In the midst of a global access-to-justice crisis, Osgoode Dean Trevor Farrow will join other international access-to-justice (A2J) research leaders at a special conference on Dec. 6 to discuss the creation of a global research action plan aimed at making legal services more available to those least able to afford their spiralling cost.
The conference, titled “Building Evidence for People-Centred Access to Justice: Envisioning a Shared Research Agenda,” will take place in Ljubljana, the capital of Slovenia, and is sponsored by the Justice Data Observatory, a partnership involving the Organization for Economic Co-operation and Development (OECD), the World Bank, the American Bar Foundation and the International Development Research Centre (IDRC).
“I am excited and honoured to be collaborating with some of the world’s leading access-to-justice research experts and policymakers,” said Farrow. “We will explore challenging aspects of the growing global access-to-justice crisis, as well as potential data-based solutions.
“While it’s a busy time of term and there’s a lot going on,” he added, “this will also be a very important opportunity for me, as Dean, to champion and promote some of the great work that we’re doing here at Osgoode, as well as the major efforts that York University is making to address the United Nation’s Sustainable Development Goals (SDGs).”
Access to justice for all is part of the UN’s SDG number 16.
Participants at the event will explore opportunities for researchers, civil society actors and government representatives and policymakers from around the world to identify and address gaps in justice data and evidence with the aim of collectively advancing a shared access-to-justice research agenda through the Justice Data Observatory.
“Around the world, civil justice problems are ubiquitous,” reads a research brief for the event. “In every studied society, these problems affect every group, and they fall most heavily on marginalized groups, such as low-income communities or groups that are minoritized around their religion, ethnicity, race, sexuality, gender or disability.”

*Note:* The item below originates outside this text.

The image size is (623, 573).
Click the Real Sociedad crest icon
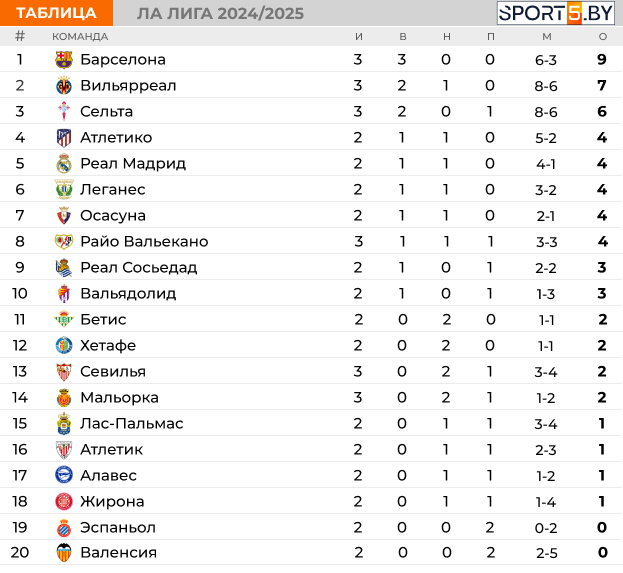point(64,268)
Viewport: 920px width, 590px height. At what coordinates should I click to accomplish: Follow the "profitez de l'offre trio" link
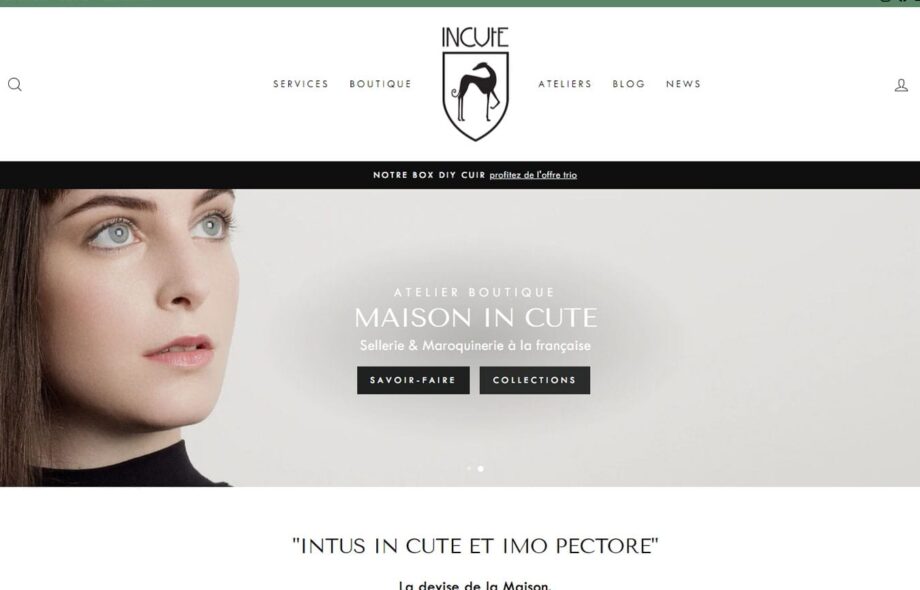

“To respond to these challenges effectively,” it adds, “we need a rigorous, evidence-based understanding of people’s and communities’ justice needs and of effective, scalable and sustainable solutions to meet those needs.”
The centrepiece panel discussion during the conference will follow a global report on access-to-justice research and data and will focus on the topic of “advancing people-centred access to justice through evidence-based policymaking.”
Alongside Farrow, who is also the chair of the Osgoode-based Canadian Forum on Civil Justice, guests on the panel will include Daniela Barba, the director of access-to-justice for the Washington, D.C.-based World Justice Project, Daniel Ricardo Cortes, director of the Justice, Security and Defense Directorate in Colombia, Maaike de Langen, a Senior Fellow at New York University, and Qudsiya Naqui, senior counsel in the U.S. Department of Justice’s Office for Access to Justice.
It is expected that, with the OECD, World Bank and other partners, further research and reporting will follow from these upcoming discussions and initiatives.
Farrow is also a research and policy expert for the OECD’s access to justice advisory and a steering committee member for Canada’s Action Committee on Access to Justice in Civil and Family Matters, which was founded by former chief justice of the Supreme Court of Canada, Beverley McLachlin.